若手の勉強会・自主公演など

若手俳優の勉強会として永い歴史を有するのは「稚魚の会」で、国立劇場歌舞伎俳優研修の修了生によるものです。その第1回公演は1972(昭和47)年。一方、直接歌舞伎俳優に弟子入りした俳優たちで組織された勉強会に「歌舞伎会」があり1978(昭和53)年にスタート、1988(昭和63)年からは「稚魚の会・歌舞伎会合同公演」も並行して開催されています。毎年8月に開催されるこれらの公演は「夏の風物詩」とされ、若手俳優にとっては大役に挑む貴重な機会であり、年々ファン層も広がり人気も高まっています。一方、伝統歌舞伎保存会の主催による「葉月会」が1982(昭和57)年から1998(平成10)年まで行われ、1999(平成11)年からは「伝統歌舞伎保存会研修発表会」がスタート、こちらも歌舞伎の将来を担う若手俳優たちのよき研鑽の場となっています。

また上方歌舞伎の継承を志す若手俳優による「上方歌舞伎会」も1990(平成2)年より続けられています。これに先行して関西では「若鮎の会」があり、ここで指導する十三代目片岡仁左衛門の姿が記録映画「歌舞伎役者 片岡仁左衛門」(羽田澄子監督)に残されています。
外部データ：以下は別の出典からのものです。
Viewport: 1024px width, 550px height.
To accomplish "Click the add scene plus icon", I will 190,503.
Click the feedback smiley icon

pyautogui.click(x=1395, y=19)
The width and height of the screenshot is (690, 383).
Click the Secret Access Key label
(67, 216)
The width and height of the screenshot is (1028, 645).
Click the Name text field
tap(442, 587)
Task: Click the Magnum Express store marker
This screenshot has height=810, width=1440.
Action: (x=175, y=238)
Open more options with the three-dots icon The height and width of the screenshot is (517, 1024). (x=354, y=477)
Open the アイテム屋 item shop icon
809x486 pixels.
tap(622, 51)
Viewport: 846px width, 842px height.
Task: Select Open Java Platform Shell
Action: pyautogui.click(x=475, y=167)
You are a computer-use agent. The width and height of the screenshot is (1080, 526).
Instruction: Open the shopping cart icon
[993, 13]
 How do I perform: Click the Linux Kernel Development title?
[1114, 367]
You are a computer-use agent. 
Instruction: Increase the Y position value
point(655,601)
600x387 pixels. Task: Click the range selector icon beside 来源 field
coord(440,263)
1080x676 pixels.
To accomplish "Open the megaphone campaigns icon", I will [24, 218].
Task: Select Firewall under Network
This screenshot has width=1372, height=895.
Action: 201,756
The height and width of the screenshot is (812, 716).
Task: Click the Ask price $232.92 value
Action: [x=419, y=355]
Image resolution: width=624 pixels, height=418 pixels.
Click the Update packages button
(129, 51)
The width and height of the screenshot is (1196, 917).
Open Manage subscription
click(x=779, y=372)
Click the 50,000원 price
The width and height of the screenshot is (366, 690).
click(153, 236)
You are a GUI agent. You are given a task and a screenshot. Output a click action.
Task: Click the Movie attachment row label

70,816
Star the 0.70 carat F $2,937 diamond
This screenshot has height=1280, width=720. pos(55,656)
さらに上方歌舞伎塾の1期生が2015(平成27)年に立ち上げた「晴(そら)の会」も2020(令和2)年で第6回を数えます。

これらの勉強会のほか、若手俳優が個々に企画し、様々な演目や役にチャレンジする自主公演も増え、その意欲が伝わってきます。最近のものでは尾上右近の「研の會」、尾上松也の「挑む」、中村梅玉一門の「高砂会」、市川九團次・大谷廣松の「九團次・廣松の会」、中村歌昇・種之助の「双蝶会」、中村鷹之資の「翔之會」などがあります。